Poczułam się niezwykle dobrze. Pierwsza miła rzecz, która spotkała mnie po przyjeździe do tego kraju. Nie sądziłam, że żyją na tym świecie tak mili ludzie, którzy chcą pomóc innym bezinteresownie.

-Słyszę, że kichasz, więc masz jeszcze nasz popisowy ramen- powiedziała stawiając przede mną naczynia.
-Proszę pani, to za dużo- powiedziałam patrząc wielkimi oczami na miskę z zupą oraz trzy talerze z różnymi rodzajami mięsa.
-Jedz i nie gadaj- powiedziała siadając po drugiej stronie.- Nie mam z kim tu rozmawiać, posiedzisz ze mną.
-Przecież ma pani tyle klientów, na pewno ma pani dość tego jazgotu- powiedziałam biorąc niepewnie pałeczki do ręki.
-Przychodzą tutaj dla Yoongiego, nie uważam, że gotuję aż tak dobrze- zaśmiała się, a ja wzięłam do ust pierwszy kęs.
-Nie wydaje mi się- powiedziałam przeżuwając jedzenie z uznaniem.- Yoongi to pani syn, tak?
-Tak, ten mięsożerca- zaśmiała się cicho.- Naprawdę kochane dziecko.
-Na pewno jest dobrym człowiekiem- powiedziałam biorąc się za zupę, która z pewnością miała okazać się lekiem na mój katar.

Rozmawiałam z, jak się okazało, panią Min przez długi czas dopóki nie zjadłam tego, co mi przyniosła. Byłam jej bardzo wdzięczna za tak duży posiłek, ponieważ ostatni posiłek jadłam w samolocie.

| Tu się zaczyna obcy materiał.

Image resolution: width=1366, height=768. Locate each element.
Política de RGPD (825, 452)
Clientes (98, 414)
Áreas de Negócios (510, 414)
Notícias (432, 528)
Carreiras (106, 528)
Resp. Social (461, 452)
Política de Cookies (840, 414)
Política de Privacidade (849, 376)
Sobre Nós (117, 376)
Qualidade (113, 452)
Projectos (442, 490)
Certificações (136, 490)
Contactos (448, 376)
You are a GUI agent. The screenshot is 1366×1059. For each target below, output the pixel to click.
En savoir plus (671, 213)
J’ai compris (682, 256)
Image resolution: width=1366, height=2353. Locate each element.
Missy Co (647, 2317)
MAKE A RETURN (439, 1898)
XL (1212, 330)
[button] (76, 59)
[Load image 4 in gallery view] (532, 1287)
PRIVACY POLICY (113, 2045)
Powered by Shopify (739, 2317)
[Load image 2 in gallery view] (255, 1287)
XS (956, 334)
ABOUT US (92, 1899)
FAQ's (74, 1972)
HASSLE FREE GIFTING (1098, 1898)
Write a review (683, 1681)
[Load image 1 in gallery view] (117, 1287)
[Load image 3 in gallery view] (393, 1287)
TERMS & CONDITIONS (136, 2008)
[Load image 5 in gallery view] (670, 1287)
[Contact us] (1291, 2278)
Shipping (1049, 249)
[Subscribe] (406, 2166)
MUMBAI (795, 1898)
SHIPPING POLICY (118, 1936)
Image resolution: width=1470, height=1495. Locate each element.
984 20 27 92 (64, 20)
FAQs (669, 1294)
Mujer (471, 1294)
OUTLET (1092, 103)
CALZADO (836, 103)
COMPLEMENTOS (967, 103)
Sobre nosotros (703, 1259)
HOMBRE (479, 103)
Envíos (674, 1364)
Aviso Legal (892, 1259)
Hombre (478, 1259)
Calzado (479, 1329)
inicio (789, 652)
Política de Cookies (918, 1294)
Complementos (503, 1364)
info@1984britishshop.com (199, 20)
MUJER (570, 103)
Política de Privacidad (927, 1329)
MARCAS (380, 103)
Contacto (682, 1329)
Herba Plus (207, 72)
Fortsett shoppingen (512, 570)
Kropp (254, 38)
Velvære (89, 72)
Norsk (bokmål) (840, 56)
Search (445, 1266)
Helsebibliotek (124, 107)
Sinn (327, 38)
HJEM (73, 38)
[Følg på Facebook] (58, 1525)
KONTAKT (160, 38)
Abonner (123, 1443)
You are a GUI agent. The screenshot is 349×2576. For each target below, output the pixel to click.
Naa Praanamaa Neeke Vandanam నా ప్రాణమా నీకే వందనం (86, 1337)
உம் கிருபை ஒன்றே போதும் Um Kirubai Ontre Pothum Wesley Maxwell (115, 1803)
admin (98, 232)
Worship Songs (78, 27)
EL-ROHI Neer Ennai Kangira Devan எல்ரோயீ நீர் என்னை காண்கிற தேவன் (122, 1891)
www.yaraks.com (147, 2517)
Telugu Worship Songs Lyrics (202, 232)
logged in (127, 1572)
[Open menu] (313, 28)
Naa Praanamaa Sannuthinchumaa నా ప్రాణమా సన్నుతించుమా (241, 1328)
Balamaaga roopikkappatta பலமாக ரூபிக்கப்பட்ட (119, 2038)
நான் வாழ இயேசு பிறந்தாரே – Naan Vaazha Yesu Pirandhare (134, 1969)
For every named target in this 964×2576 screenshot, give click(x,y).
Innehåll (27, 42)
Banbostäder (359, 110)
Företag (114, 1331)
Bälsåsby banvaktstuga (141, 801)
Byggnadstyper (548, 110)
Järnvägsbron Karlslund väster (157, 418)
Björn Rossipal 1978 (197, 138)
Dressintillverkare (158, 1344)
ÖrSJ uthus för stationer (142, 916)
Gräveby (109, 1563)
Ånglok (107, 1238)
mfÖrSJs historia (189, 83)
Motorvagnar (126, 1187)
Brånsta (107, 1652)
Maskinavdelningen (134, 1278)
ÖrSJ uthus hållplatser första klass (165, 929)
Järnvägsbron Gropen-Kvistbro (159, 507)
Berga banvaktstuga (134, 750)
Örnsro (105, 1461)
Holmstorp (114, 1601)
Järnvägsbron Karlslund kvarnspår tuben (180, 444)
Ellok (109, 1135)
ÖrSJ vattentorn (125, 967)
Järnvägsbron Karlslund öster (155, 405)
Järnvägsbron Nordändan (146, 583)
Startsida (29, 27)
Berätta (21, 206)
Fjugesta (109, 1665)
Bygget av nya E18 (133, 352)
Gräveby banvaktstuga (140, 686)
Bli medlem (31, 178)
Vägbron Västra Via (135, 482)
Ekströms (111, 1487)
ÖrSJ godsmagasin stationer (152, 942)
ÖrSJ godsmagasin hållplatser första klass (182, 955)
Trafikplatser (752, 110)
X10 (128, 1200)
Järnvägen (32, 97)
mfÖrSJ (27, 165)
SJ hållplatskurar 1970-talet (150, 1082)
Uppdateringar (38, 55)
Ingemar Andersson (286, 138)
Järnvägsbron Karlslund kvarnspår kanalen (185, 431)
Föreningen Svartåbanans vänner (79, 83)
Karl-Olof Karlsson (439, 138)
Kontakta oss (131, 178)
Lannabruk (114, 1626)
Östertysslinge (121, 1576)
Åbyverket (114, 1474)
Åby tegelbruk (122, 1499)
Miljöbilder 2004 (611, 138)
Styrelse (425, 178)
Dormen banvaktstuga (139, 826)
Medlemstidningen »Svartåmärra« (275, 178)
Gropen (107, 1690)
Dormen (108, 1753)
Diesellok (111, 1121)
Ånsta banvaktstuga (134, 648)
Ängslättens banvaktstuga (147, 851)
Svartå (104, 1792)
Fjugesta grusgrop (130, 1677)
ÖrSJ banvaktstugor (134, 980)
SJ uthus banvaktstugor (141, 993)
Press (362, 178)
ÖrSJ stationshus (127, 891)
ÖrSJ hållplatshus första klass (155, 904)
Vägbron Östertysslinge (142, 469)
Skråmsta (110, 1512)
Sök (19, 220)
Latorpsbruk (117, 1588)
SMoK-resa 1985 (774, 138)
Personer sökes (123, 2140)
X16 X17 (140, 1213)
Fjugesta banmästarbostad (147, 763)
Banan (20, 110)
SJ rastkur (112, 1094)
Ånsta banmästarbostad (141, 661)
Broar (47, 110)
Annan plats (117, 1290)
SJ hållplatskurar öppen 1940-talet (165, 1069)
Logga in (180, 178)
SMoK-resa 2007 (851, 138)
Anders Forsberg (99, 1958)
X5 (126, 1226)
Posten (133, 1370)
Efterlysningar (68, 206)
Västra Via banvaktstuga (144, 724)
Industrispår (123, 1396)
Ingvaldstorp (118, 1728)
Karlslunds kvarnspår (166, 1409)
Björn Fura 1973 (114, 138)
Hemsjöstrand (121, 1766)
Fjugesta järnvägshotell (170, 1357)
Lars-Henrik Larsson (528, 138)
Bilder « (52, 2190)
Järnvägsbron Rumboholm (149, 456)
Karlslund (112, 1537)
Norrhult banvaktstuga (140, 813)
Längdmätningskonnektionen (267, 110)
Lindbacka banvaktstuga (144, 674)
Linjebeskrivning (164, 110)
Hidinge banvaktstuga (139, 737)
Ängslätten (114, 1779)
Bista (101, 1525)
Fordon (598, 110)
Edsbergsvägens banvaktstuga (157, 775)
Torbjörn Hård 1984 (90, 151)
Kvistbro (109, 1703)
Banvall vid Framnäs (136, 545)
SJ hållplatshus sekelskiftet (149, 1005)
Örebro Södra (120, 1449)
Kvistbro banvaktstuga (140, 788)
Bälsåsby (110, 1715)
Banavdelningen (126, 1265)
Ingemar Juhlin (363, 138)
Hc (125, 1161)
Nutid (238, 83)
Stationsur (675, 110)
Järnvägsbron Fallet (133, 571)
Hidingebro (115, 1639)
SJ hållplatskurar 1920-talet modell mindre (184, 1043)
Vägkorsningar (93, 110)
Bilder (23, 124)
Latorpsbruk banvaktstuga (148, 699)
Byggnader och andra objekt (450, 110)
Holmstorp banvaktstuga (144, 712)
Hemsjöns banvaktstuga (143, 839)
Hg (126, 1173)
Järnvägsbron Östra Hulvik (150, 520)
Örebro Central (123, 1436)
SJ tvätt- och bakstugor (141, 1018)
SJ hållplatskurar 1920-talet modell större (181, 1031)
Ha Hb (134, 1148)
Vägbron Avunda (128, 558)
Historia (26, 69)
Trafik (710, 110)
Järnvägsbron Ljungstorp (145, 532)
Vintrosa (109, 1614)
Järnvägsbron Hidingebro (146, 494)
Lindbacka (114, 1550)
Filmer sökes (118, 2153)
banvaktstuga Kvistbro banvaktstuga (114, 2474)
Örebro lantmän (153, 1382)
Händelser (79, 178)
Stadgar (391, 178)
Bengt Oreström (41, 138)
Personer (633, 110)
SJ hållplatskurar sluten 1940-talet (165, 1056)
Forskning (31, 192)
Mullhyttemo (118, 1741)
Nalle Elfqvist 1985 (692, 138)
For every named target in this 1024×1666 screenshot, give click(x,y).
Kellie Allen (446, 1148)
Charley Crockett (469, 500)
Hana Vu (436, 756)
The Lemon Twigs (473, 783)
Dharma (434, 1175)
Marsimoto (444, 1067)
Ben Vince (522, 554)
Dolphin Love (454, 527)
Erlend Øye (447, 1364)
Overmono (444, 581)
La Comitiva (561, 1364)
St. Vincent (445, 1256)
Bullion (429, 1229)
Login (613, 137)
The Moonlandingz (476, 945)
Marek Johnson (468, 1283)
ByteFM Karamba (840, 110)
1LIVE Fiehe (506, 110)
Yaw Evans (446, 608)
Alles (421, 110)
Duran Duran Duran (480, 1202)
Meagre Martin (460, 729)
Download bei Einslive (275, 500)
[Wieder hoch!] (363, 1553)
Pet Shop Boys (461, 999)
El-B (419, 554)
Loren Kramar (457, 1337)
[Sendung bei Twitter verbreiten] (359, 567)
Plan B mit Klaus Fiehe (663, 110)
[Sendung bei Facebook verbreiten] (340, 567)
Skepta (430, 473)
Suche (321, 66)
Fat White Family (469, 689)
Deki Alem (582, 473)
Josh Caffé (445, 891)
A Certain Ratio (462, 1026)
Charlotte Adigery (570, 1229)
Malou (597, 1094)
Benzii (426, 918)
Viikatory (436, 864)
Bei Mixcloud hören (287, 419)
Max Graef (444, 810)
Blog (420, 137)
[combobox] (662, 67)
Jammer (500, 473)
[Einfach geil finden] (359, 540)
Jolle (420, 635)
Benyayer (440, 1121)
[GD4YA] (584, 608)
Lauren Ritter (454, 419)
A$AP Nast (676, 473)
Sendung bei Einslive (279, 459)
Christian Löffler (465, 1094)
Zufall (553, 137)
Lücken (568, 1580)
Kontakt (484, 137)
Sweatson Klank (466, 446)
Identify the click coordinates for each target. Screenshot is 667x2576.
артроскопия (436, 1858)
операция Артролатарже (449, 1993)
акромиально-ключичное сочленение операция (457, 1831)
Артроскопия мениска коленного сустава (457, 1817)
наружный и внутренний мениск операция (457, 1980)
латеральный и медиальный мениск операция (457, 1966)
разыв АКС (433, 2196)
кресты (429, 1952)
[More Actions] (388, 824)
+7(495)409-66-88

-Już będę lecieć, proszę pani- powiedziałam patrząc na to, że na dworze jest już zmrok i dosłownie pustą restaurację, a na głównej sali oprócz nas znajdował się jeszcze jeden chłopak wycierający stoły.- Zasiedziałam się, a nie powinnam.
-Może wpadniesz jeszcze kiedyś?- zapytała kiedy składałam puste naczynia na stosik.
-Jak już moja sytuacja się ustabilizuje i znajdę jakąś pracę to obiecuję, że wrócę i nakupię tyle jedzenia ile sama ważę- powiedziałam kładąc rękę na sercu czym wywołałam jej śmiech.
-Przychodź kiedy chcesz, nie chcę od ciebie pieniędzy- powiedziała oparta o blat. Wpatrywała się we mnie chwilę kiedy schodziłam ze stołka i zakładałam bluzę.- Przyjdź jutro na 8.00 wieczorem- powiedziała zabierając naczynia.
Stałam otępiała nie rozumiejąc, o co chodzi. Nie wiedziałam, czy mogę się cieszyć, ponieważ jednak mogła mnie zatrudnić czy może jednak zostałam zaproszona na kolejny obiad.
-To znaczy..- zaczęłam zanim zniknęła za drzwiami kuchni.
-Tak, zaczynasz od jutra, a taka godzina, ponieważ będą tu siedzieć do rana i nie chcę abyś mi padła przed ich wyjściem. Po prostu bądź o czasie- kiedy straciłam ją z pola widzenia dosłownie zaczęłam skakać ze szczęścia.